Epidemiology of dermatophytosis in Bandar Abbas, Iran (2003-2004)


Abolali Mahboobi 1 , Shahram Baghestani 1 , * , Yaghoub Hamedi 2 , Mehregan Heidari 3 , Mahshid Vahdani 3

1 Assistant Professor, Departments of Internal Medicine, Hormozgan University of Medical Sciences, Bandar Abbas, Iran.

2 Parasitology, Hormozgan University of Medical Sciences, Bandar Abbas, Iran.

3 Clinical Lab Technician, Hormozgan University of Medical Sciences, Bandar Abbas, Iran.

How to Cite: Mahboobi A, Baghestani S, Hamedi Y, Heidari M, Vahdani M . Epidemiology of dermatophytosis in Bandar Abbas, Iran (2003-2004), Hormozgan Med J. 2006 ; 9(4):e90546.
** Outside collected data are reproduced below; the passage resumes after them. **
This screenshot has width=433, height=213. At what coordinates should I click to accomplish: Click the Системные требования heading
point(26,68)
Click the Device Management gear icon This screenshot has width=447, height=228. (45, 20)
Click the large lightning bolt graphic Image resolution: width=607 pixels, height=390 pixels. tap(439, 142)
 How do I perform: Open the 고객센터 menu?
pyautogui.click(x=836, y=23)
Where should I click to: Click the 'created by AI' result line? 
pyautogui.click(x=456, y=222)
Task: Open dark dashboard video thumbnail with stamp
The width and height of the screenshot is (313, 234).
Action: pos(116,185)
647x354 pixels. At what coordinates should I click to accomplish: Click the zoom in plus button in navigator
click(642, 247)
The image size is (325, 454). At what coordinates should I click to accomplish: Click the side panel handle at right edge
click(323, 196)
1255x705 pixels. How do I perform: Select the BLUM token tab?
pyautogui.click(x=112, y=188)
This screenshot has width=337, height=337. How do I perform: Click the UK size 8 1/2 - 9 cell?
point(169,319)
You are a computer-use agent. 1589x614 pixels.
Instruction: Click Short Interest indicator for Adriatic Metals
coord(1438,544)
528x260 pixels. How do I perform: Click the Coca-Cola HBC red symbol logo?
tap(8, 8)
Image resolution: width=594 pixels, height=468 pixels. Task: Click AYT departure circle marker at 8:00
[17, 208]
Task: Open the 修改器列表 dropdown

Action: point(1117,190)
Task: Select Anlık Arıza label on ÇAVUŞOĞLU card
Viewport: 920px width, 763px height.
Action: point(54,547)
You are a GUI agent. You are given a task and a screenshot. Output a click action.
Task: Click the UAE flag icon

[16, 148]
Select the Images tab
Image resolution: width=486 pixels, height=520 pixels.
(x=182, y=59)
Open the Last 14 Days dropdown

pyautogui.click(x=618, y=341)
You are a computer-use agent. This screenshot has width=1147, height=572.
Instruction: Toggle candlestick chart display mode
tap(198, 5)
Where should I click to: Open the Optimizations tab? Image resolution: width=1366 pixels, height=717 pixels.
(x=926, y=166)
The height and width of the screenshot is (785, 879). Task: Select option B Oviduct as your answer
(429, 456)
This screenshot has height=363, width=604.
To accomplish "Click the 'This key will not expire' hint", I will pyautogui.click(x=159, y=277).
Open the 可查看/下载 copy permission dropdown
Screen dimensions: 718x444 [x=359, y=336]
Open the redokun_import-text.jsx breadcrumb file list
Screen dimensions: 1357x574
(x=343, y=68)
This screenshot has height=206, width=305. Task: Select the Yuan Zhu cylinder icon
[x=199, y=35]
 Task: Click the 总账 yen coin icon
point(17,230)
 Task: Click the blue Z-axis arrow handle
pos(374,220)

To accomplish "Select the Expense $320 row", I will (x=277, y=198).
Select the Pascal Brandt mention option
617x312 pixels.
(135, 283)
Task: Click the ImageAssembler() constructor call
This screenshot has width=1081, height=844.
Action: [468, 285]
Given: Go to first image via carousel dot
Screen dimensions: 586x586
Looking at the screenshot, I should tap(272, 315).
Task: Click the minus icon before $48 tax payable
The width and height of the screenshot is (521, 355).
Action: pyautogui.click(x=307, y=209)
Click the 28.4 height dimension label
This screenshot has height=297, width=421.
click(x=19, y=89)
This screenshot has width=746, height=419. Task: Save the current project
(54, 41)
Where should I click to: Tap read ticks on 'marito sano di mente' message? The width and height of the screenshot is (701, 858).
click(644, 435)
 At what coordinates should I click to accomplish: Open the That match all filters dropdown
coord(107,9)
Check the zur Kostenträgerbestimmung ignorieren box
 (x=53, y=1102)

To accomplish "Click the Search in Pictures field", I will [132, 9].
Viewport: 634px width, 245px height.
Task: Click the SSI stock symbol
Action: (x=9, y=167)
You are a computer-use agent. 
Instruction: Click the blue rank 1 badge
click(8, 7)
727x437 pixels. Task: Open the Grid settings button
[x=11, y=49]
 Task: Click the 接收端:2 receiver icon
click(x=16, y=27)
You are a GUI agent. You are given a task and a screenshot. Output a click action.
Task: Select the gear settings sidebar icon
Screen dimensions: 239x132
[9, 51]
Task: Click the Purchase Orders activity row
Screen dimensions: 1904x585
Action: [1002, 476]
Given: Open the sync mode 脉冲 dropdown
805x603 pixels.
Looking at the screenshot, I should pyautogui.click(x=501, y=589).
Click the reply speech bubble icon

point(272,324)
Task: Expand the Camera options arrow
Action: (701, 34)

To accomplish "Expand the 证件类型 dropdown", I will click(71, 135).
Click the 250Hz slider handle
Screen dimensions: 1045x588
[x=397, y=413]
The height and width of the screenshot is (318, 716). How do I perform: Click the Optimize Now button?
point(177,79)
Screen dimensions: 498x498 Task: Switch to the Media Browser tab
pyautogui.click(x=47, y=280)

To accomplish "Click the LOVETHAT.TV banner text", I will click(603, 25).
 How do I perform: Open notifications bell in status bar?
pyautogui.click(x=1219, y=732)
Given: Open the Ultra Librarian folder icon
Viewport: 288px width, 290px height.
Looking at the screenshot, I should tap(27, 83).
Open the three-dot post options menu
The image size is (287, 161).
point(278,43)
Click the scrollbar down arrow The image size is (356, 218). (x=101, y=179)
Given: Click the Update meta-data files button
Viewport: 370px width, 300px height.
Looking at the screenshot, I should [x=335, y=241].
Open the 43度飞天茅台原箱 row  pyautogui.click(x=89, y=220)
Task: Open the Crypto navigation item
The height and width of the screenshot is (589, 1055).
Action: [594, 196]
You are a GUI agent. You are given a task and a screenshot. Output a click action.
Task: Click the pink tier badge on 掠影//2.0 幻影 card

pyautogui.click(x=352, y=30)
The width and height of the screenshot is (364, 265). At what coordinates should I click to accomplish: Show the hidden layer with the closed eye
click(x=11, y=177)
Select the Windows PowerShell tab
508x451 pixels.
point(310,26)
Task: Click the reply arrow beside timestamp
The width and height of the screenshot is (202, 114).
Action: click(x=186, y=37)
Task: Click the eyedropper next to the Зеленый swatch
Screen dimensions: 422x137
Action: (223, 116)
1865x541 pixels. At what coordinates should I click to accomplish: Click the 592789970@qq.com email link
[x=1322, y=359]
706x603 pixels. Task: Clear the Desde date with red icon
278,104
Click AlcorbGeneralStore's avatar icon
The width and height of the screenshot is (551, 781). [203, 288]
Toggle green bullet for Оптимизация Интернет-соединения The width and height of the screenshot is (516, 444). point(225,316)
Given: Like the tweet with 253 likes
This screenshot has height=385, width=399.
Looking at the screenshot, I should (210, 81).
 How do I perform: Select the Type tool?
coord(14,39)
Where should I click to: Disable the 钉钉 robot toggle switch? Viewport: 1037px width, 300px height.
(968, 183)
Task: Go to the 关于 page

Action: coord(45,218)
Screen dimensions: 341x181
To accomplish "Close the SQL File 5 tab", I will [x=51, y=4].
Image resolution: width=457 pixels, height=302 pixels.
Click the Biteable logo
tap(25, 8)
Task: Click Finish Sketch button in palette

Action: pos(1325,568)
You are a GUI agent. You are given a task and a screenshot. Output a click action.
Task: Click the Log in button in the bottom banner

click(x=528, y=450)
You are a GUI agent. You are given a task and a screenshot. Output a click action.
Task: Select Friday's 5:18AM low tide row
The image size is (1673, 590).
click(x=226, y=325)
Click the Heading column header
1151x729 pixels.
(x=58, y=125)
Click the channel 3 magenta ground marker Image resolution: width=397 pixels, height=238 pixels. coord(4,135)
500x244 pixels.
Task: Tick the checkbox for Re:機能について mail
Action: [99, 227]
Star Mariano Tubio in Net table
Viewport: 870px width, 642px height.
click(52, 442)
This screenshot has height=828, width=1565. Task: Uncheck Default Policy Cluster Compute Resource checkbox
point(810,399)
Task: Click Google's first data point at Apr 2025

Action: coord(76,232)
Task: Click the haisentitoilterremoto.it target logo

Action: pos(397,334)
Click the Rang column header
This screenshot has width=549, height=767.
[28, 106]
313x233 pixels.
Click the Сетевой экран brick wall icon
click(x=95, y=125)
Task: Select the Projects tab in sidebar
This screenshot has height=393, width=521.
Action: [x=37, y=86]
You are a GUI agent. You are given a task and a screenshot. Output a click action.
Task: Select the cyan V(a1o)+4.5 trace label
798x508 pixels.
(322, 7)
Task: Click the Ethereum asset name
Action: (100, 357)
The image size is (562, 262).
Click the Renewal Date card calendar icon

Hormozgan Medical Journal: 9 (4); e90546
Published Online: January 02, 2006
Article Type: Research Article
Received: November 25, 2004
Accepted: January 02, 2006


Introduction: Dermatophytes are fungi that require keratin for growth. These
fungi can cause skin, hair, and nail infections. Dermatophytes are spread by
direct contact from other people (anthropophilic organisms), animals (zoophilic
organisms), and soil (geophilic organisms), as well as indirectly from fomites.
Dermatophyte infections can be readily diagnosed based on the history, physical
examination, and potassium hydroxide (KOH) preparation. Variable clinical
forms require different therapeutic approaches. The aim of this study was to
analysis different clinical types of dermatophytosis and their etiologic agents as well.
Methods: In this epidemiological study, a total of 402 clinically suspected cases
of dermatomycoses ,from three different dermatology clinics in Bandar Abbas
were examined for causative fungi during September 2003 to March 2005.. The
patients were clinically examined by dermatologist. The causative organisms
were identified by potassium hydroxide preparation and cultured in Sabouraud
dextrose agar slants. Macroscopic appearances of colonies, microscopic
examination through slide culture and biochemical tests were used to identify the
fungi. The results were presented using descriptive statistics.
Results: From total 402 suspected cases, 299 were culture positive. The most
frequent clinical form of dermatophytosis, were Tinea cruris (37.5%), tinea
capitis (22.5%), tinea corporis (20.7%). Male patients were infected mainly with
tinea cruris, tinea capitis and tinea pedis, while female patients were infected
mainly with tinea unguium. Nevertheless, the incidence of tinea manuum in
males was the same as those in females. The non-inflammatory 'gray patch'
variety was the most common clinical type. The most frequent isolated agents,
were Trichophyton mentagrophytes (35.8%), T. rubrum (25.1%), and
Epidermophyton fluccosum (22.4%)
Conclusion: Dermatophyte infections are still a major health issue in the region.
To plan strategies for infection control, epidemiological surveys are essential.
This study revealed that the main etiologic fungi were anthropophilic. In order to
diminish dermatophytosis, sanitary conditions should be improved.